begin

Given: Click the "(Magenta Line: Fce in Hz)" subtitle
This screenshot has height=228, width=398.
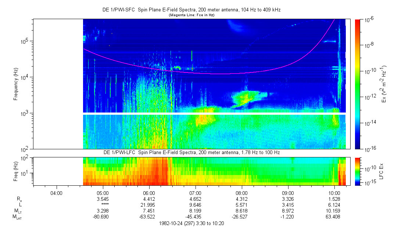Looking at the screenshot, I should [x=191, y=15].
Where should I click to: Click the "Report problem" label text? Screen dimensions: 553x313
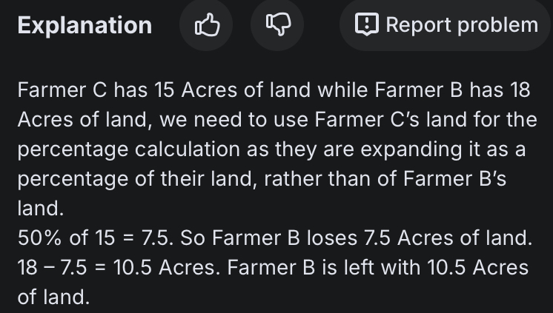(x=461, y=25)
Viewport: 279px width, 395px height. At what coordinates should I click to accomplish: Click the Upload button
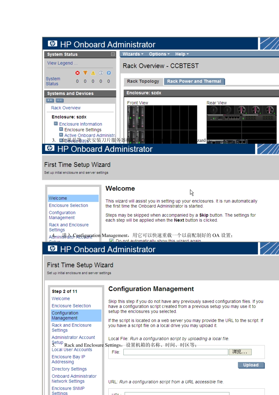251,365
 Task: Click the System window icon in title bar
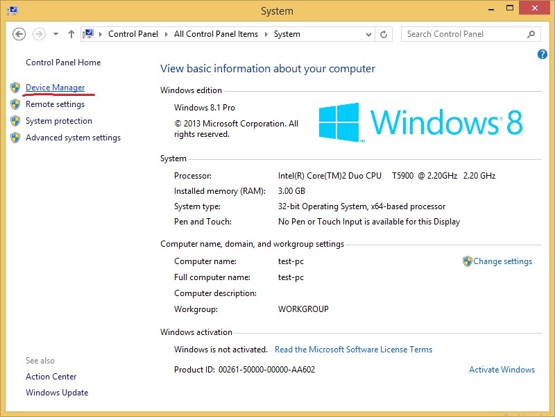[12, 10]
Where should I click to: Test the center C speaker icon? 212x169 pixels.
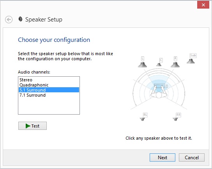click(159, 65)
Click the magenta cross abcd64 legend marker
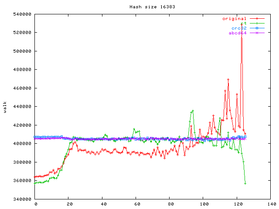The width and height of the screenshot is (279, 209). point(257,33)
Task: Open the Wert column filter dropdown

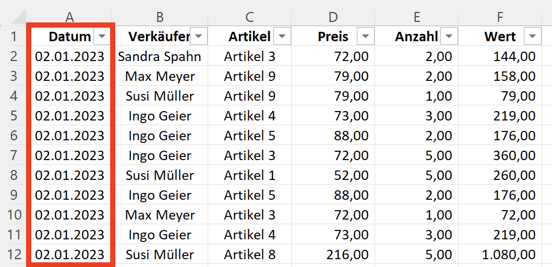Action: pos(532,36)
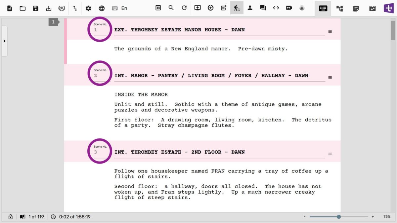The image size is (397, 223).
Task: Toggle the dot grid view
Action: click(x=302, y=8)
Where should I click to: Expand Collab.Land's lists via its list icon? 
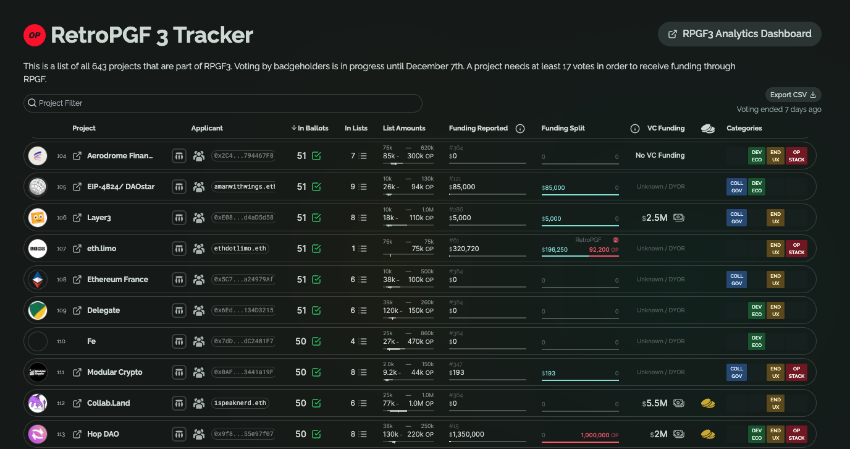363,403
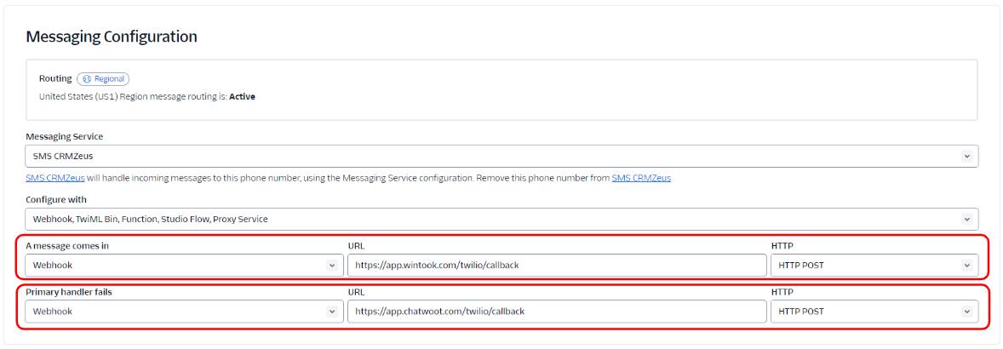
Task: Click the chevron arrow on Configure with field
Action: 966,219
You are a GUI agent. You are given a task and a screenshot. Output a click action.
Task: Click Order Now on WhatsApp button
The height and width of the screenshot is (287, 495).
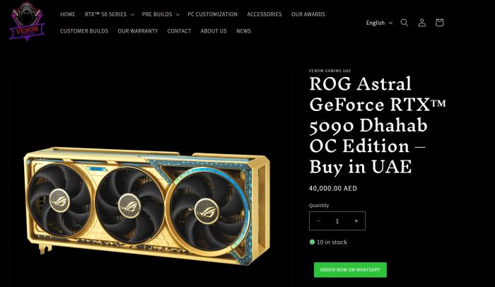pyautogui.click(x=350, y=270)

end

INSTRUCTIONS FOR THE TASK
Collect every line in the items above that contains the word "button", copying each one in full.

RESULT OF THE TASK
Viewport: 279px width, 395px height. At what coordinates should I click to accomplish: Click the Upload button
Task: Click Order Now on WhatsApp button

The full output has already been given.